Game two: Turn two snake, turn three snake, turn four siphoner. My Glory-bound Initiate trades for a snake and I stasis snare the siphoner (two fumigate in hand but only three lands in play and none in hand). He beats in with the snake for a couple turns while I play Heart and keep mana up. He tries for a Ballista x=2 and gets Rebuked, then plays Ballista x=1. I'm still stuck on four lands and have to play a sacrificial Gideon. He has a fatal push for my Heart and Gideon dies, followed by another snake. Still no fifth land, so I stasis snare the ballista (hand is two Scrounger + 2 Fumigate... fourteen life means two snakes + ballista can end things real quick). Ballista shoots down the knight token on the way out and he plays Siphoner. I draw Thraben Inspector, crack the clue for another Inspector. He draws his extra card, beats me to 6, and plays a Quagmire. I finally rip a land and Fumigate to go back up to 11. He goes for Quagmire beats and Snake #4. I play Kefnet. I take the hit down to five and crack a clue, then pass the turn with mana up and 5 cards in hand. I start drawing cards with Kefnet, fumigate, keep drawing cards, and eventually take over the game.
This matchup featured two close games that were all about withstanding the early beatdown. It is kind of amazing how quickly Gideon + Heart can turn the corner once you stabilize. I also like the Kefnet out of the board here just because they have a really hard time interacting with it. She plays pretty good defense since they don't really run too many must counter spells (e.g. Marvel). Eventually the card advantage just snowballs and she hits for a ton once she can go on offense. It reminds me a little bit of Tireless Tracker.
Round 5: Marvel (2-0)
Game one: I'm on the draw and go Heart into Scrounger with no attack turn 3, leaving blue mana up. Opponent tries to slam Marvel and gets Rebuked. I then play Gideon and smash for 7, then 11 (Rogue Refiner trades with Scrounger and he Glimmers). Spell Queller gets his turn 6 Marvel and the opponent scoops.
This game was basically the perfect Marvel hand getting wrecked by a near-perfect Esper Aggro hand.
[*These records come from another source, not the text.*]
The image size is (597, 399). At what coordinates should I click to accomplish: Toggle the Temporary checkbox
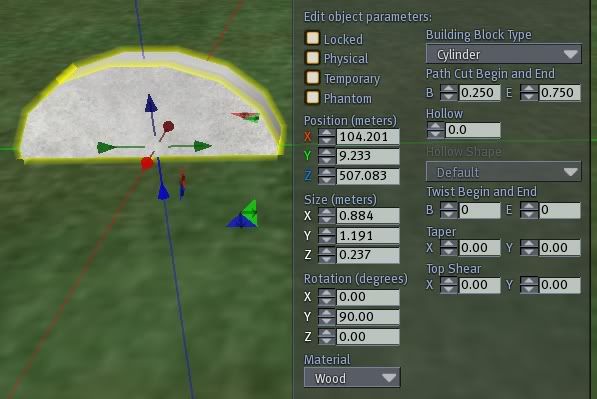pyautogui.click(x=313, y=77)
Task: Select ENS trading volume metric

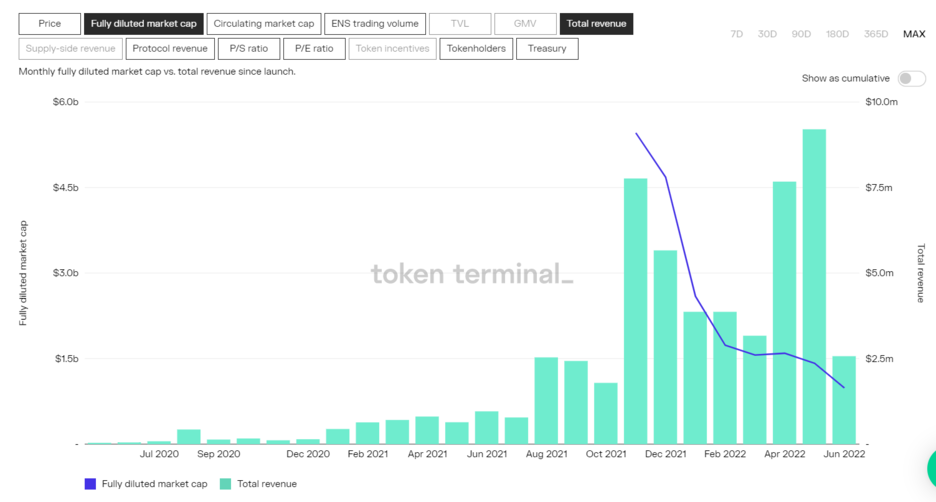Action: [375, 23]
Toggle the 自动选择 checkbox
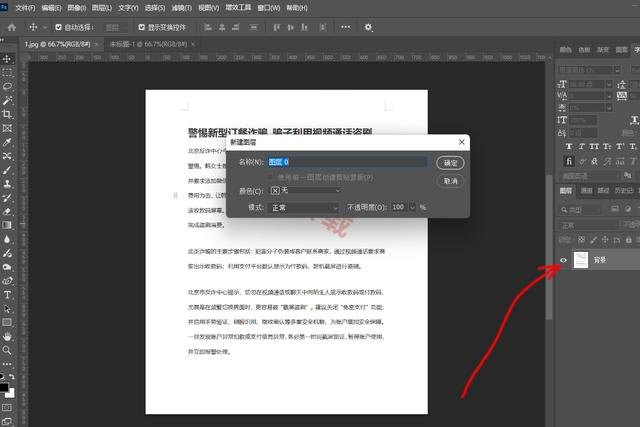 point(58,27)
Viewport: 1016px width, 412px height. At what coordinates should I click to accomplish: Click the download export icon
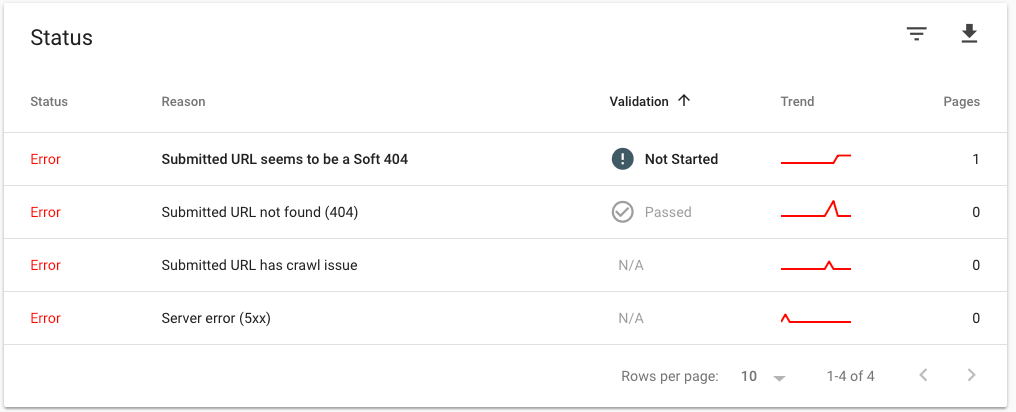click(968, 35)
Game two: I have a full house, three Scroungers and two Spell Quellers to go with three lands. Opponent's turn 3 Manglehorn eats my Scrounger. When he attacks with it on turn 4 I go for the ambush Queller and snipe it. He has one energy and I have a stasis snare in hand so I don't expect anything too horrendous to happen. He lands a Tireless Tracker and gets a clue. I fail to draw a fourth land (or second white source) and just swing with Queller. I queller his Rogue Refiner, play another island, and play Heart of Kiran. Opponent cracks two clues but misses their sixth land drop. I hit a plains and play Scrounger to crew the Heart and beat him down to 6. Negating his Harnessed Lightning does leave me shields down. Opponent plays another Manglehorn, killing the Heart and leaving him with Aether Hub and Botanical Sanctum untapped, but no energy. I stasis snare the Manglehorn and send Scrounger and the quellers in for the win.
Game two was interesting because the marvel player never accumulated more than one energy at a time. I think he may have sided out the Marvels to go for the value beatdown play with Trackers and Rogue Refiners. In every Marvel match there comes a point where you have to decide whether you can beat them if they have a Marvel--if the answer is no then you have to figure out how you can win if they don't have the Marvel. Sensing when to switch those gears is the tough part of the matchup to me. Here I kind of figured once I saw the Manglehorn that he was off the early Marvel plan so I switched into a more aggressive gameplan (as opposed to the usual "stop marvel at all costs" plan).
Final Thoughts
Besides generally being happy with the deck one thing that I took away from this run is that Kefnet is quite good in more than just the UR matchups. She's poor on defense, especially if your opponent can force you to counter something (i.e. Marvel). However, she's great on offense and offers a card advantage engine that can really run away with the game. For an aggressive deck with blue in it she's sort of an off-brand Tireless Tracker. If you are at all the aggressor in a matchup I'd think hard about bringing her in.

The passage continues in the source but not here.